Мальчик, дяденька и я — страница 17 из 41

Один – из богатой семьи, но по убеждениям – почти коммунист. Красный, если в одно слово. Правда, свои убеждения он мало кому доверял, особенно после тридцать четвертого года. Тогда было очень тяжелое время. Лучше было не вылезать с красными идеями. Но друзьям он говорил, наверное. Делился мыслями.

Второй – поэт. Еще в школе писал стихи и дальше пошел по этой дороге: газета, журнал, литературные кружки, книги.

А третий – ни то ни сё. Никто. Даже школу не окончил. Работал где придется, хворал, кашлял, даже семьи у него не было. Но он очень любил своих друзей, особенно того, который поэт. Издалека любил. Читал про него в газетах и гордился, что учился с ним в одном классе.

И вот тут – сороковой год. Русские. Советская власть.


– Конечно, все сейчас шепчут: «Оккупация, катастрофа, Ульманис», – но я вам честно скажу, – говорила Цецилия Робертовна, – ничего хорошего в Ульманисе не было. Обыкновенный диктатор. У нас был один хороший президент – Чаксте, самый первый. Ему до сих пор на могилу приносят цветы. Остальные гораздо хуже, а Ульманис хуже всех. Так что, если честно, у советской власти была поддержка, конечно. Каждый третий был «за», каждый третий был «против», а еще каждый третий просто жил себе потихонечку…
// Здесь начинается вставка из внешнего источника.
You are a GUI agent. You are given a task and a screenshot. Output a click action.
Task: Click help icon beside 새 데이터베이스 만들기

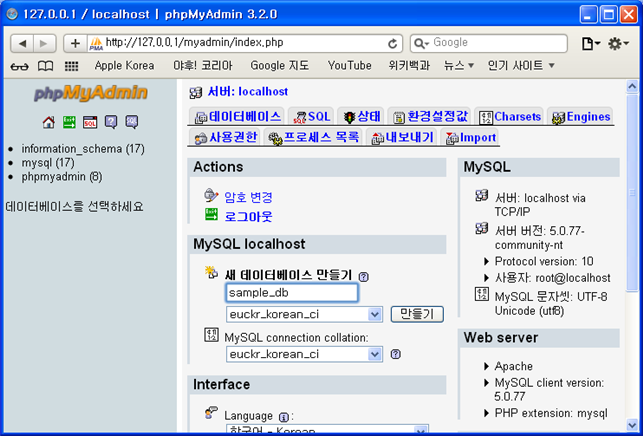[363, 276]
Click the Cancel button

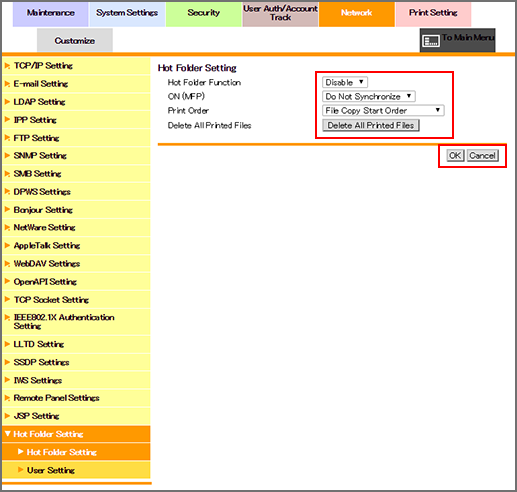[x=482, y=155]
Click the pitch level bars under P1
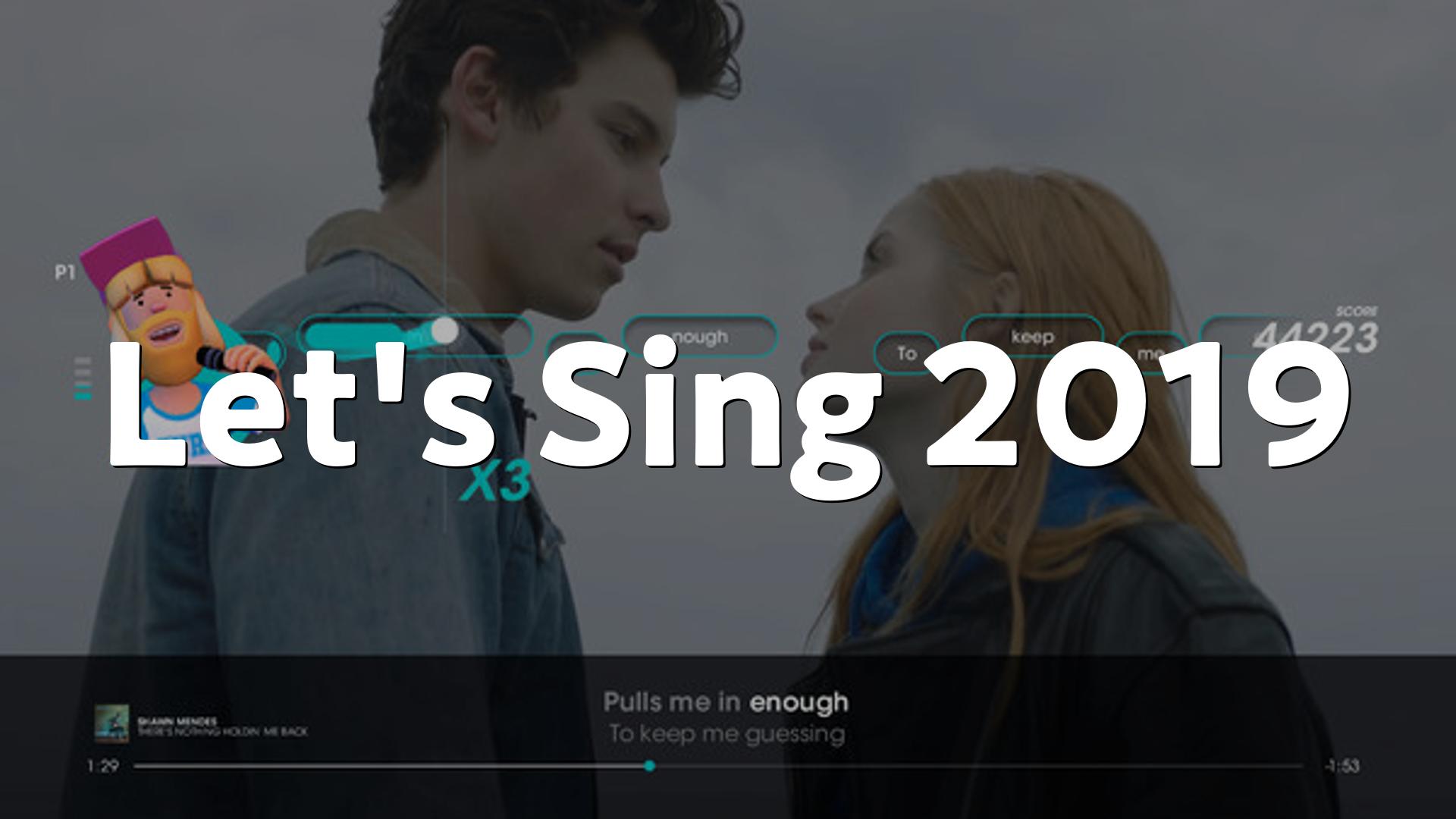The height and width of the screenshot is (819, 1456). point(83,378)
Настала советская власть – и тот, который был красным, сразу выдвинулся и даже стал играть какую-то роль. Стал советским деятелем. А тот, который поэт, – наоборот, совсем сник и приуныл. Неизвестно, встречались ли они. Возможно, да. В Риге вся интеллигенция – знакомые. Возможно, поэт просил красного о помощи, а тот ему отказал. Или наоборот, как-то очень обидно и унизительно помог. Или вообще запретил журнал, где поэт работал. Всё может быть. Теперь никто не узнает.

А вот этот, третий, который никто, устроился садовником к одному пастору, где-то далеко, на границе с Литвой. Там был богатый приход, и у пастора было целое хозяйство.

Но тут – сорок первый год. Немцы.

Красный скрывался – и в один прекрасный день постучался к тому же самому пастору; его приютили. Он не узнал своего старого школьного друга – или виду не показал? Но и друг – который никто – тоже, конечно, не показал виду, что они знакомы.

Как-то раз туда приехали немцы на трех автомобилях. Всё бы хорошо, но с ними был тот, который поэт. Он выглядел вполне благополучным господином. Может, он играл какую-то роль в оккупационной администрации. А может быть, и нет. Может быть, немецкий офицер, который болтал с ним и всё время брал его под руку, когда-то тоже писал стихи, и они были давно знакомы по какому-нибудь поэтическому кружку в Риге тридцатых годов, и вот, значит, какая приятная встреча.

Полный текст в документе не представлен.